Overview
The change profiles of indices derived from pEEG such as phase-amplitude coupling and bicoherence based on individual general anesthetics in children have not been examined in previous literature. Whether those indices have the abilities to predict individual drug-related anesthesia depth in children need to be explored.
Description
The need to maintain a proper depth of general anesthesia during pediatric surgery is an important aspect of anesthesiology. An inappropriate anesthesia depth increases the risk of intraoperative awareness or delay in recovery in children undergoing surgery. Current modalities for anesthesia depth monitoring showed limited accuracy in children. The electroencephalogram (EEG) can be analyzed in its raw form for characteristic drug-induced patterns of change or summarized using mathematical parameters as a processed electroencephalogram (pEEG). The change profiles of indices derived from pEEG such as phase-amplitude coupling and bicoherence based on individual general anesthetics in children have not been examined in previous literature.
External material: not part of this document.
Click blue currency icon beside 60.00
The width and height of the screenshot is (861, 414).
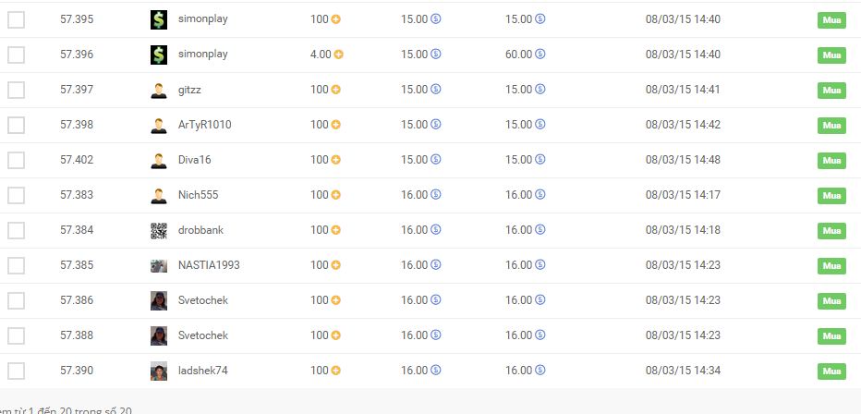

Whether those indices have the abilities to predict individual drug-related anesthesia depth in children need to be explored.
Eligibility
Inclusion Criteria:
- patients aged 0-18 years, American Society of Anesthesiologists Physical Status I-II, scheduled for elective surgery in Peking University First Hospital.
Exclusion Criteria:
- Preterm patients;
- Height and weight not within the standard ranges for respective ages;
- Surgery for head or heart;
- Patients with muscular, neurologic or psychiatric diseases;
- Patients with Congenital anomaly or hereditary diseases;
- Patients with medication abuse;
- Allergy to medication including propofol, sevoflurane, and ketamine;
- Allergy to beans;
- Refusal to participate the study by guardians.